Dev Diary
Here’s a deeper dive into some of the projects I’ve worked on over the years!
Penrose Studios

Since both the variety of XR devices and the variety of avatars we want to experiment with are growing, I’ve been working on creating a system that allows us to easily add more of either. To do so, I’ve been applying SOLID architecture principles wherever I can - using Interfaces to invert dependencies and keep device-specific and avatar-specific behavior encapsulated.
Smule

One of the latest additions to the Smule Sing! app (now called just “Smule”) is Live Jams, a live video duet streaming functionality that lets two remote users sing together for an audience. The chat room that accompanies the Jam, as well as the signaling messages that get sent during the session to indicate who’s turn it is and what song should play, are mostly built using our existing messaging infrastructure. One challenge of spearheading this project: I wasn’t on the team that implemented the original messaging functionality. So I had a lot to learn, not just about XMPP (the protocol it was built on), but about our system itself. I poured over the source code, asked knowledgeable architects of the system the trickier questions, and wrote some unit tests to help understand behavior and give myself an easy way to test out exactly the code I was adding or modifying.

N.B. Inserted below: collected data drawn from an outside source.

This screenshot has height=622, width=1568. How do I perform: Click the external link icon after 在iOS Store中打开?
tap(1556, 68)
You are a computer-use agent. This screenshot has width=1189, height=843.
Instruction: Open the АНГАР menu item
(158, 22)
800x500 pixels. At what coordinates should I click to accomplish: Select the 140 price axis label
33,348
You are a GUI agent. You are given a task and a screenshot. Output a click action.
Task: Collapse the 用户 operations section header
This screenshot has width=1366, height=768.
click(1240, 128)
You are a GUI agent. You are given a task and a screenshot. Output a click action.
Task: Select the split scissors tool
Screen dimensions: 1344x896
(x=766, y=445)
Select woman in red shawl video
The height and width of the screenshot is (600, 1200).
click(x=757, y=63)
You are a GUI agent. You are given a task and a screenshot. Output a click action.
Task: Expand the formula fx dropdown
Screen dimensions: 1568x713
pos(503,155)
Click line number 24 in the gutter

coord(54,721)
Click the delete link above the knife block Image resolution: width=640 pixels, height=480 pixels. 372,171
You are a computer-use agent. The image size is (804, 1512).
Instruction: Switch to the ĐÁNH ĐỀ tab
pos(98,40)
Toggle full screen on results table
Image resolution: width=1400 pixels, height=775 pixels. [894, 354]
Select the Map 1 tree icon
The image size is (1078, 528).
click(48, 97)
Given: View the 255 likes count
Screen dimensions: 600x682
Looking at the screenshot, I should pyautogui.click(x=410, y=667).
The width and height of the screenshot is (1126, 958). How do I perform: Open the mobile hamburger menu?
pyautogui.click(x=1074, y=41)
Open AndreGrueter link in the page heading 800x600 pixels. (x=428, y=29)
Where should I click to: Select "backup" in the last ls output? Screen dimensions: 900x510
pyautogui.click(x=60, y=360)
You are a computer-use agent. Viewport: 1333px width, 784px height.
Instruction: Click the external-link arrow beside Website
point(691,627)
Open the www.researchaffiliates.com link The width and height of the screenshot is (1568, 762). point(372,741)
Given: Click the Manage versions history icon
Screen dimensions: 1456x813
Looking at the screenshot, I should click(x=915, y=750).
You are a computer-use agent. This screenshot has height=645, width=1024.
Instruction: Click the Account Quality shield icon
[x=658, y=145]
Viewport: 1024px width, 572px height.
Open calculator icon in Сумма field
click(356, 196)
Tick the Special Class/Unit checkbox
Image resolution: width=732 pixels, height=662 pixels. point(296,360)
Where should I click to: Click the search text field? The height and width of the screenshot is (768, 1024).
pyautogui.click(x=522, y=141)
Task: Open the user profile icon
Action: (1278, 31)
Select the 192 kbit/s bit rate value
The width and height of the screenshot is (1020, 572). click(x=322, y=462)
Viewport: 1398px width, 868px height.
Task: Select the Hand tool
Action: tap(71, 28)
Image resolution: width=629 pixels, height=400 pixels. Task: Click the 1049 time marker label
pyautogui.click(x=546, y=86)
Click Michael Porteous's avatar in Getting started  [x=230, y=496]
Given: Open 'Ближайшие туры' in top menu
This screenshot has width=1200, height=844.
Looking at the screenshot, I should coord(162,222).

I directed 3 other Android developers and coordinated with multiple other departments to develop this ambitious, long term feature. Because we wanted this functionality to exist on not only Android, but also Web and iOS, we implemented it as an embedded web app, with handoffs to native Android code for specific sections of the flow, like play-testing your arrangement.
Fantasy Hip Hop
The origins of Fantasy Hip Hop came from a web-based variation on the Fantasy Sports model. We wanted to expand on that idea, bringing it to live in a 3D desktop MMORPG, where the player runs a record label in an explicitly virtual, simulated world, much like The Matrix. It was an ambitious goal, especially for a small team! We managed the scope in a number of ways: focusing on creating a vertical slice first, aiming to release content in chapters, and keeping a modest low-poly art style to target as many devices as possible.
We worked in a game-oriented language called BlitzMax, a variation of BASIC. It offered some interesting benefits: it was cross-platform, open-source, and easy to learn. But also had its shortcomings, the most startling of which we learned rather late in the PROJECT. When running in multi-threaded mode, the garbage collector didn't work properly and leaked memory! We started switching over to two single-threaded processes linked by inter-process communication. We ended up pivoting to making mobile games in Unity shortly thereafter for other reasons, but I learned a lot the dangers of choosing the wrong technology stack. Nowadays, when I'm evaluating third-party technologies, I push past the fancy features or what I'm comfortable with and dig for the risks. Technology that's less widely used is less likely to have ample documentation, users who have already solved the problems I'm bound to run into, or the resources available to fix their internal issues and maintain the library for as long as I need it. Mitigating these risks is crucially important, even if it means sacrificing some nice-to-have features.
In building out this world, I got to work on a wide variety of features. After implementing player movement, I added in a mountable hoverboard and configuring the collision system to allow it to ride on surfaces the player alone couldn’t. I also worked on some simple AI and pathfinding to make enemies follow and attack the player once they were within range. I set up dialogue conversation trees to provide the story driving the world. The vertical slice we created with these mechanics earned us another round of funding and acceptance into a video game startup accelerator.

At this point we realized that our small team would be better suited towards making several smaller games for mobile, as that industry was booming at the time. We adopted a game-jam mentality, iterating rapidly and seeing what would stick. RhymeCraft was one of the first one of those projects. The initial concept was a turn-based rap battle where the player chooses rhyming lines to lower the health of their opponent, and the lines themselves could be crowdsourced from the community. But it felt initially a bit too much like a school quiz. I presented and later implemented game mechanics that turned it into a card game under the hood, adding much more depth and strategy, and making it much more compelling. We released it to the Canadian app store to serve as a quasi-beta test as a single player game, and I started prototyping an asynchronous multiplayer backend. Sadly that feature never saw the light of day, but it was a great opportunity to learn some Javascript and work with Node.js.

The last project I worked on there was Rapper Run, an attempt to capitalize on the Temple Run infinite runner trend. A lot of my focus on this project was on the UI controls, especially the radio playback bar, which we planned to release as a standalone plugin that could be used by other games.
Two of the other games we made, KimYe and Roman’s Rage, were essentially light-hearted dating-sim-style games played through a text-messaging-esque UI. For these, I got to play game designer a bit, drafting spreadsheets of item costs and stats to try to dial in the length of gameplay.
Abortion Access Hackathon

One of my fellow Smule Android Devs and I participated in the 2017 SF Abortion Access Hackathon over the course of 3 days. We joined a very skilled and motivated team to make Termina, a website and Android app that allows the user to learn about their pregnancy options based on their age, state, and stage of their pregnancy. We used the Conductor UI framework to be able to put the app together cleanly and quickly, and had a great time learning to work with a totally new group of people!